Die Unendliche Geschichte

„Damals, als ich im Ausland war-„

„Während meines Freiwilligendienstes-„

„Das erinnert mich an eine Erfahrung was ich in meinem Auslandsjahr gemacht habe-„

Was haben alle diese Sätze gemeinsam?
Die Antwort: In 80% der Fälle folgt ein Kommentar der anderen Gesprächsparteien darüber, dass man doch bitte mal über etwas anderes als seine Auslandserfahrungen reden soll.

Ich mag vorurteilsbelastet sein, war ich ja selbst im Ausland. Logischerweise, was hätte ich sonst auf diesem Blog verloren?

Aber nun beantwortet mir bitte ganz ehrlich: Was ist so schlimm daran von dieser einen Sache zu erzählen, die einen so sehr verändert und wachsen lassen hat?

Ich sehe das so: Mir wurde schon so oft gesagt, dass ich aufhören soll immer so viel von einem einzigen Thema zu reden. Egal was es ist. Wenn ich für etwas brenne, rede ich viel darüber. Und anscheinend sind einige Leute davon genervt.
Was ich tatsächlich kaum nachvollziehen kann. Ich hatte schon oft die Situation in der eine Person, mit der ich befreundet bin, überenthusiastisch über etwas berichtet oder schwärmt, was mich beim besten Willen nicht interessiert hätte.
Aber ist nicht allein diese Emotion etwas wunderschönes? Enthusiasmus, Lebensfreude, Leidenschaft. Das Glitzern in den Augen wenn man von etwas erzählt was einem am Herzen liegt.
Mich für meinen Teil macht das ziemlich glücklich wenn ich sehe dass mein Gegenüber im Gespräch aufblüht. Aber nun, nicht jede*r muss so denken wie ich, das ist mir natürlich auch bewusst.

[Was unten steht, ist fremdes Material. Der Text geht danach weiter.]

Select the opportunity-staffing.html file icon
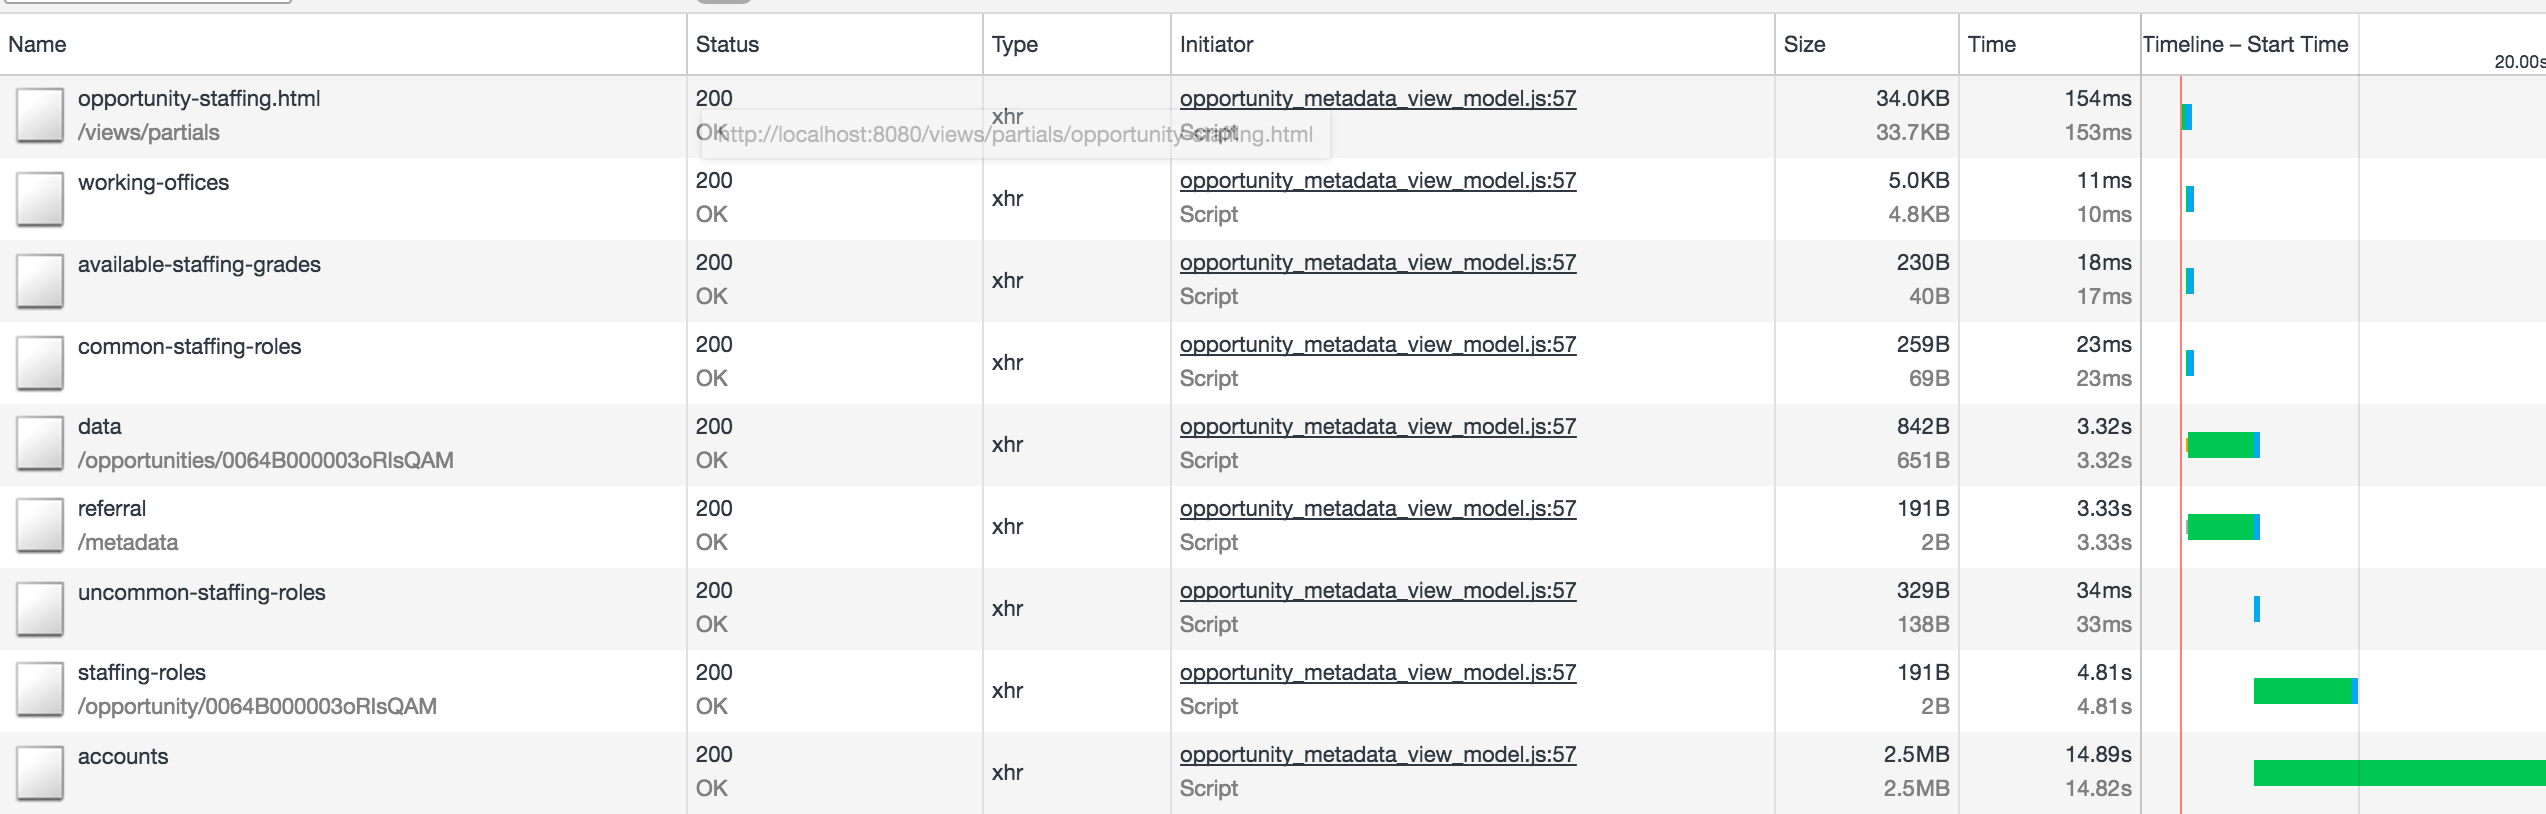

Aber dann erkläre mir doch mal bitte jemand, weshalb sich in solchen Situationen dann darüber lustig gemacht werden muss, wenn Lisa wieder zu viel über Australien redet.
Menschen zu zeigen, dass sie ihre Passion zu Themen nicht ausdrücken können, das ist psychisch gesehen so ziemlich der größte Mist den man machen kann. Es resultieren Menschen die unsicher sind, das Gefühl haben durch ihre Leidenschaften invalide oder lächerlich zu sein. Es dauert Jahre bis man aus diesem Denken wieder heraus kommt und sich keine Vorwürfe mehr macht, dass man gerade doch tatsächlich länger als anderthalb minuten über ein Thema geredet hat.

Davon einmal abgesehen, natürlich gibt es viel zu erzählen!

China waren für mich sieben Monate meiner Lebenszeit. Ich bin doch nicht nach Asien gereist um ohne Geschichten und persönliches Wachstum im Koffer zurück zu kommen.
Und da erwartet man wirklich von mir, dass ich mein restliches Leben davon schweige?

Einige Situationen sind ja nicht einmal China-spezifisch. Ob mir diese Anekdote in einem Nachtzug von Yinchuan nach Lanzhou oder in einem ICE von Hamburg nach Hannover passiert, das spielt doch nicht mal eine Rolle. Aber natürlich, allein mit der Einleitung „Während meines Auslandsaufenthalts“ ist alles hinterhergesagte invalide, denn „Jetzt erzählst du ja schon wieder davon, ja, wir wissen dass du in China warst und dass es dich für dein Leben geprägt hat.“

Natürlich hat es das. Wer als Freiwillige*r ins Ausland geht ohne sich zu verändern zu wollen, hat den Sinn dahinter nicht verstanden. Das waren kostbare Erfahrungen die ich gemacht habe, und die soll ich nun nicht teilen dürfen?

Das ganze soll natürlich nicht übertrieben verstanden werden. Ich renne nicht auf wildfremde Personen zu und brülle ihnen ins Gesicht „Hey ich war in China, willen Sie wissen was ich alles gelernt habe?!“
Aber meine Güte, es wird doch wohl nicht zu viel verlangt sein wenn ich mir nicht jedes mal sobald das Schlagwort „Ausland“ fällt, ein Witz á la „Bestellst du in Restaurants jetzt auch nur noch auf Chinesisch“ um die Ohren geschlagen wird.

Denn im Endeffekt sehe ich es so:
Niemand zwingt einen sich mit einer rückgekehrten Person zu unterhalten. Wer keine Lust hat, möge aufstehen und gehen.

Weil, naja. Wer genervt davon ist, dass ich mit Freude und Erinnerung von Momenten erzähle, die mein Leben bereichert und verändert haben, der ist vielleicht meine Zeit auch gar nicht wert.